La lecture de ces exemples permet de comprendre que le juge administratif développe depuis quelques années une approche plus globale des syndromes anxio-dépressifs, sans se limiter aux éléments médicaux dont il dispose. Une telle approche est potentiellement plus favorable aux employeurs publics, qui pourront chercher à démontrer que le contexte de travail ou les évènements auxquels l’agent cherche à rattacher son état de santé n’avaient rien d’anormaux, au sens où ils n’excédaient pas l’exercice normal du pouvoir hiérarchique ni ne révélaient un contexte de travail difficile de type harcèlement moral.

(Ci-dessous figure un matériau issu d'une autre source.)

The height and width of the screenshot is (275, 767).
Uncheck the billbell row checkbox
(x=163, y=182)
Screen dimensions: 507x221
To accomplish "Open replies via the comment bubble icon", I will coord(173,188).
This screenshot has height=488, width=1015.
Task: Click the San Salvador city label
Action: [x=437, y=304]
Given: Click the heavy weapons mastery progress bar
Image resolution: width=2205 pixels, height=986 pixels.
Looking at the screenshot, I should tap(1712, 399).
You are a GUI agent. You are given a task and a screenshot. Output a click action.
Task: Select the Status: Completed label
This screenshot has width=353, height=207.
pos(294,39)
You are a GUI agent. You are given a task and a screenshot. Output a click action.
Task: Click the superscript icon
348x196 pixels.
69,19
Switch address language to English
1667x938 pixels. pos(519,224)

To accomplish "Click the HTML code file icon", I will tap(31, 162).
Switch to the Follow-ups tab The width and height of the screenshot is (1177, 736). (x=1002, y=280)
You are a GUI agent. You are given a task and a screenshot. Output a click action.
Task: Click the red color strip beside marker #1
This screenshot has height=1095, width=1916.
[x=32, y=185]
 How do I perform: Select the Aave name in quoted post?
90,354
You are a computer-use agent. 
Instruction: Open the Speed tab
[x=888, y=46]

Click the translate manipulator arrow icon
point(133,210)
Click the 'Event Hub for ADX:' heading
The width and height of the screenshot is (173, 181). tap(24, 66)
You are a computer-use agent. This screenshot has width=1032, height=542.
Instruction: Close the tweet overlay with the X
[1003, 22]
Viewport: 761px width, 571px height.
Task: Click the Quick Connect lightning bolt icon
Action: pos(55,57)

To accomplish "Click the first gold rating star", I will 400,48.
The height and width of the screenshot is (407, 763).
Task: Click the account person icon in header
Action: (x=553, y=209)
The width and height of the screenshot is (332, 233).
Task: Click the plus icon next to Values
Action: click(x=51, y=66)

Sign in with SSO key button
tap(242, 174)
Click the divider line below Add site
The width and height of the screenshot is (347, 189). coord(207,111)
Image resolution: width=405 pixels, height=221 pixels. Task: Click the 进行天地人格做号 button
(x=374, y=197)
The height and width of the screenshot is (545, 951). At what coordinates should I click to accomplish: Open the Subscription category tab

Ce courant jurisprudentiel a trouvé un certain écho jusqu’à la plus haute juridiction administrative française, puisque très récemment le Conseil d’État a infléchi sa jurisprudence en jugeant que même en présence d’un lien direct entre la maladie et les fonctions, un fait personnel de l’agent ou toute autre circonstance particulière pouvait conduire à ne pas reconnaître l’imputabilité au service :

« 3. Une maladie contractée par un fonctionnaire, ou son aggravation, doit être regardée comme imputable au service si elle présente un lien direct avec l’exercice des fonctions ou avec des conditions de travail de nature à susciter le développement de la maladie en cause, sauf à ce qu’un fait personnel de l’agent ou toute autre circonstance particulière conduisent à détacher la survenance ou l’aggravation de la maladie du service. »

CE, 13 mars 2019, n° 407795

Même si dans cette affaire le Conseil d’État a estimé que « l’absence de volonté délibérée de l’employeur de porter atteinte aux droits, à la dignité ou à la santé » de l’agent ne pouvait pas être regardée comme une circonstance particulière détachant la maladie du service, il n’en a pas moins ouvert une possibilité pour les employeurs publics de voir leurs décisions de refus d’imputabilité au service de syndromes anxio-dépressifs validées par le juge administratif, et ce même en présence d’éléments médicaux favorables à la reconnaissance de l’imputabilité.

Il s’agit d’une aubaine à saisir pour les employeurs publics, et ce quand bien même l’intégralité des juridictions administratives n’a pas encore adopté cette nouvelle approche, à l’image du tribunal administratif de Rennes. D’ailleurs, dans l’affaire citée plus haut, l’employeur public a décidé de saisir la cour administrative d’appel de Nantes dans le but de consolider le mouvement jurisprudentiel en cours.